As Psiconeuroses de Defesa – Freud, Obras Psicológicas Completas vol. III.

  1. Esse artigo é de suma importância dentro do desenvolvimento das teorias freudianas sobre as neuroses, mas mais amplamente, sobre o funcionamento do psiquismo. Aqui aparecem pela primeira vez conceitos fundamentais como: defesa, convresão, fuga para a psicose, menciona-se a natureza sexual dos problemas psíquicos e desenvolve-se uma teoria fundadora sobre as catexias e seus deslocamentos.
  2. Desde a “Comunicação preliminar”, duas posições se contrapõem quanto às síndromes histéricas, sendo que ambas partem do pressuposto de uma cisão da consciência, ou seja, da formação de duas consciências separadas, uma em que se manifestam uma grande variedade de estados patológicos: paralisias, afasias, etc., etc.

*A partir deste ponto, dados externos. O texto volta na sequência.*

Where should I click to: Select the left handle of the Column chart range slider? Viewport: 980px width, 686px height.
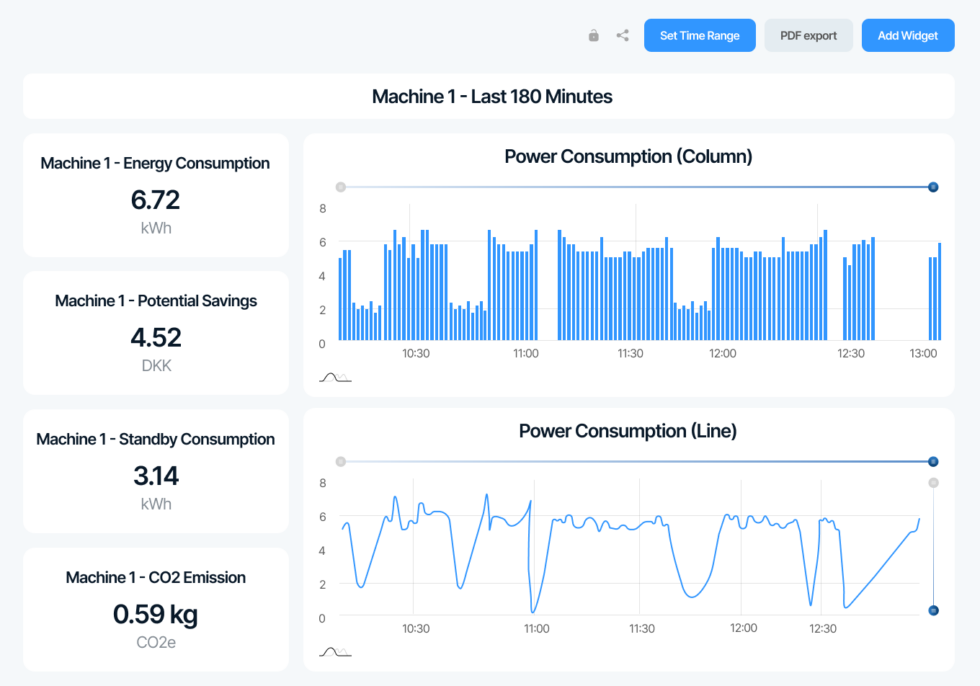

Para Janet, essa dupla consciência teria a ver com aspectos constitutivos e, portanto, inatos, para Freud e Breuer, essa segunda consciência seria advinda de estados hipnóides e, dessa forma, adquirida. Nesses estados, determinadas representações seriam excluídas da comunicação associativa com a consciência, criando um segundo estado psíquico onde se manifestariam os sintomas.
  3. Freud  anuncia no presente texto que dispõe de evidências comprovando ser, a divisão do conteúdo psíquico, um “ato voluntário” do paciente. O paciente exclui as representações indesejáveis, o que torna esse tipo de histeria adquirida  muito diferente daquela em que um paciente simplesmente não reagiu a um evento traumático e, onde, a simples ab-reação seroa capaz de remover os sintomas (Histeria classificada como “de retenção”).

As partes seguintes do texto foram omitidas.